The UK, whose political set up somewhat resembles ours, swiftly dismissed a prime minister whose policies were deemed dangerously misconceived. That country, along with many others, is responding to harsh stresses. But as with most countries today, the vast majority of its school leavers will rather quickly find reasonable employment.

What background factors might help explain our unresponsiveness to the dismal prospects our policies have provoked? Baked within our largely peaceful political transition was a faith-based acceptance of social justice aspirations, which was then weaponised by political elites against those not safely tucked within their patronage network.

We are very distant, geographically and by national disposition, from the world’s clusters of wealth-creating nations. This removes the peer pressure of high-performing neighbours. Meanwhile, geological endowments partially offset market pressures while reinforcing the social justice sentiments used to justify the redistribution policies central to supporting massive patronage.

Biggest challenge

The former regime inverted the biggest challenge of constitutional democracies, minority rights, by enfranchising a racial minority. Jesus’ central teachings about the ‘last shall be first’, and the Old Testament’s ‘the humble shall inherit the earth’ were also discarded. Might such perversions of values help to precondition a society for social justice principles being shaped into tools of repression?

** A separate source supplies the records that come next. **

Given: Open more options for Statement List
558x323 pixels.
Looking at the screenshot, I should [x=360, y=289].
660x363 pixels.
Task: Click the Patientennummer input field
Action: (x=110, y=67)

What about the professors and administrators at many of the world’s most esteemed universities who deride the giant problem-solvers of the past for not having ascribed to today’s social mores, as defined by those who lecture about critical race theory and the like?

The UK Tories ditching Boris Johnson and then Liz Truss for Rishi Sunak demonstrated rejection of bombast and ideological indulgences in favour of an opinionated technocrat. Sunak’s ethnicity became far less relevant than his expertise. Here in South Africa, we haven’t begun to develop a serious discussion about resolving our youth unemployment crisis. It seems that we want to live in a parallel universe where social justice aspirations can be substituted for real world challenges such as improving productivity.

Centuries ago the father of modern physics, Sir Isaac Newton, recognised that the same force, gravity, that acts on an object falling to the ground, like an apple, also acts on planets. It is wonderful that the night sky inspires poets and painters but the guidance offered by GPS systems relies on accepting universal principles.

We were not wrong to seek common bonds through pursuing just outcomes. But our elected leaders exploited such idealism to silence the technocratic insights that such navigation requires. Course correcting begins with acknowledging this.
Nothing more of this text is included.